War dies das härteste aller Rennen? «Ja», sagt Nico sofort, «denn ich konnte ja nicht verdrängen, was alles auf dem Spiel steht. Beim Finale geht das einfach nicht mehr. Und dann hörst du von Tony: ‚Es ist kritisch für den Titel, dass du Max Verstappen überholst.’ Heiliger Strohsack! Nein, ehrlich! So etwas willst du am Funk nicht hören.»
«Am Ende, mit Vettel und Verstappen hinter mir, wollte ich Rang 2 unbedingt behalten. Denn wenn du eine Position verlierst, dann wäre ich ja noch angreifbarer gewesen, was den Titel angeht.»
Zeitsprung.
Nico Rosberg besucht als Formel-1-Experten für verschiedene Sendeanstalten regelmässig Grands Prix. Er ist jünger als Fernando Alonso, der noch immer an den Start geht, und es stellte sich die Frage: Wenn Nico Rennen guckt, denkt er dann nicht doch klammheimlich, er sollte noch immer am Start stehen?
Nico: «Nein, wirklich nicht. Ich bin sehr zufrieden. Ich hege keine nostalgischen Gefühle. Was ich erreichen wollte, das habe ich erreicht und zwar alles.»

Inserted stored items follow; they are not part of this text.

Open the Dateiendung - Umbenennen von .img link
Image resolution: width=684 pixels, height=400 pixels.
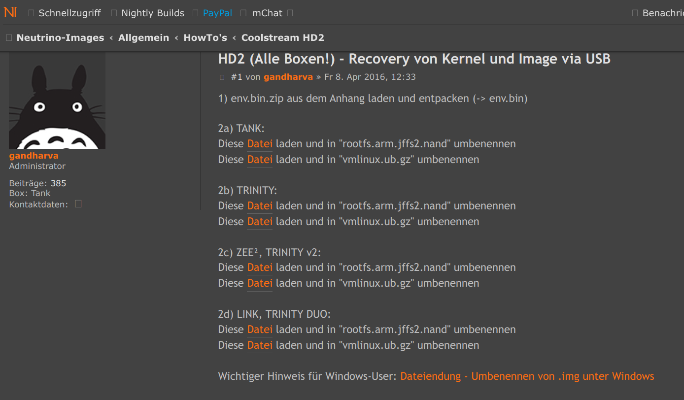pyautogui.click(x=527, y=376)
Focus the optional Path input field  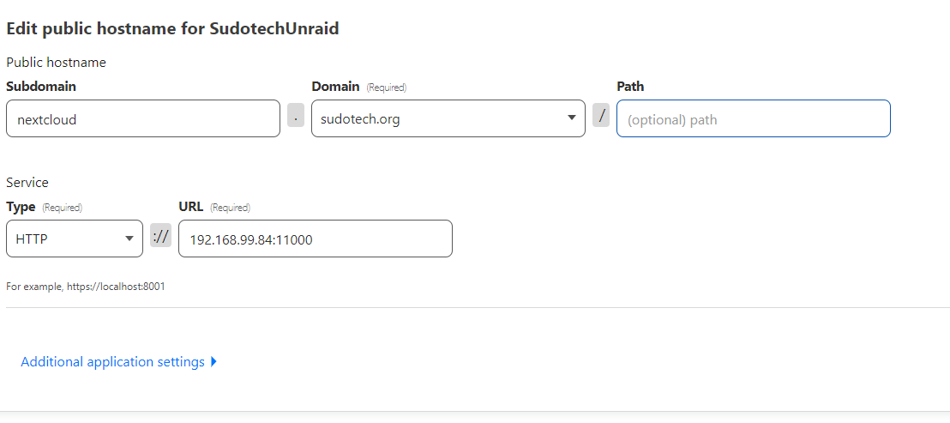coord(753,119)
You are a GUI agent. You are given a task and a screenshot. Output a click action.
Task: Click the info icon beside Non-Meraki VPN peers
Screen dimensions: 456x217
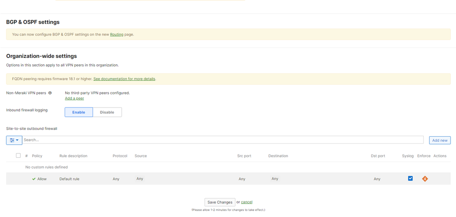tap(50, 93)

Dennoch gibt Rosberg zu: «Klar gab es auch schwierige Momente. Ich meine, ich habe mein Leben total geändert. Mit diesem neuen Leben umzugehen, das musste ich zuerst lernen. Zuvor war alles ganz einfach: Wie gewinne ich das kommende Rennen? Nur darum ging es, zwanzig Jahre lang. Dann sass ich gewissermassen vor einem leeren Blatt Papier, ohne Plan.»
Für Mercedes-Benz kam die Entscheidung von Rosberg, den Helm an den Nagel zu hängen, wie ein Blitz aus heiterem Himmel. 2021 sagte der zweifache Familienvater: «Ich wollte es verhindern, sportlich weg vom Fenster oder nicht mehr erwünscht zu sein und deshalb gehen zu müssen. Als ich aufhörte, lag mir ein Angebot über 100 Millionen Dollar vor, und ich habe es ausgeschlagen.»

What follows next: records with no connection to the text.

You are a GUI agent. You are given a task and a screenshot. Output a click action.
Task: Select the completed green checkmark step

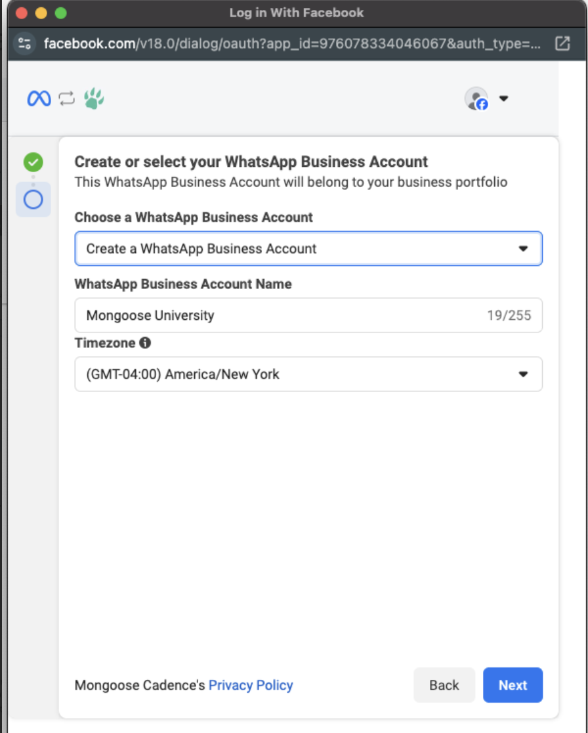(x=33, y=162)
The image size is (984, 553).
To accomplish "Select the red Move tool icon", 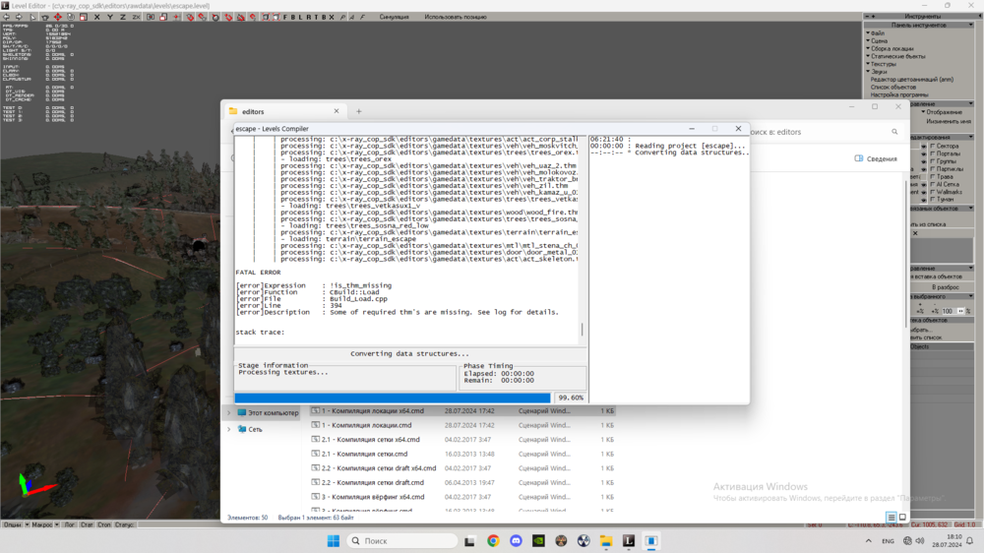I will point(58,17).
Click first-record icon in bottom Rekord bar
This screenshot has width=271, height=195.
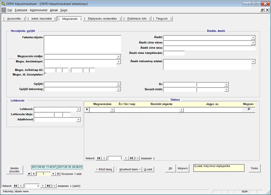click(x=16, y=186)
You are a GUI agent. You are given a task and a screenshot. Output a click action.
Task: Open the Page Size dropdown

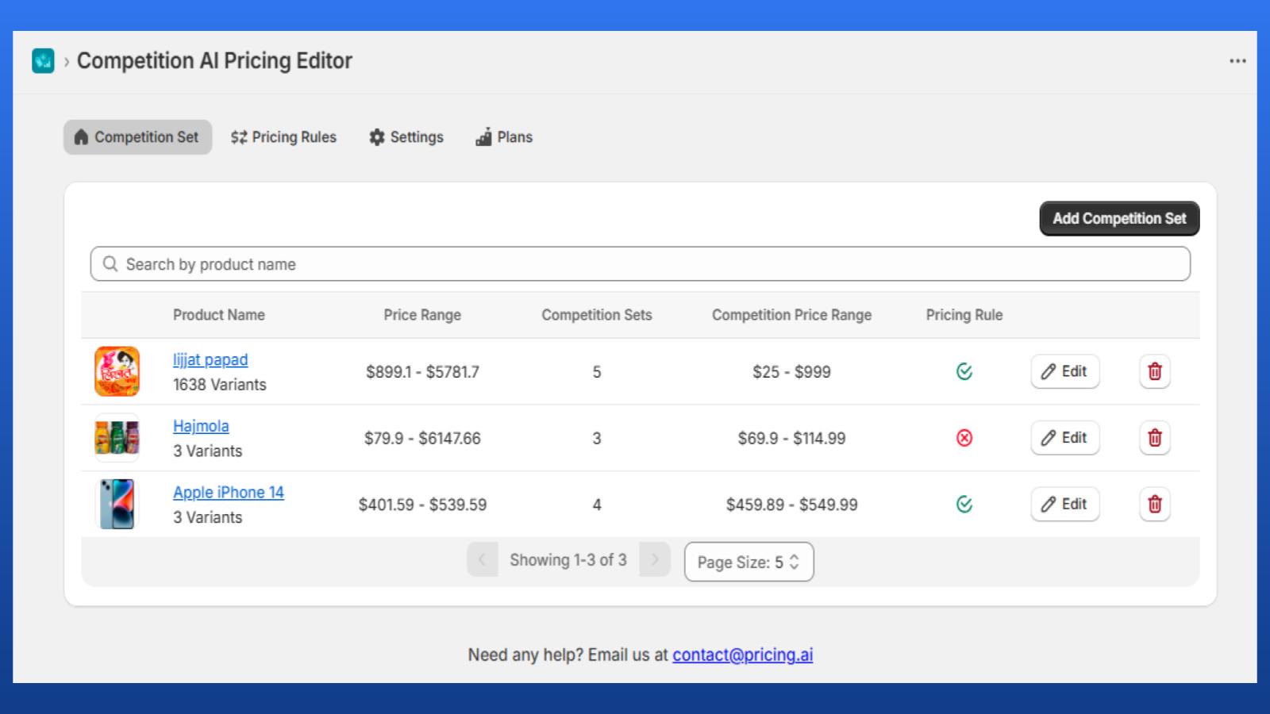(x=749, y=562)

«Ich sehnte mich nach einem anderen Leben. Wenn du Motorsport auf diesem Niveau betreibst, dann hast du einfach keine Flexibilität mehr. Ich wollte bewusst eine Entscheidung für meine Familie treffen, und dabei hat das Geld keine Sekunde lang eine Rolle gespielt.»
Nico Rosberg wird auch 2025 für Sky von Formel-1-Rennen berichten.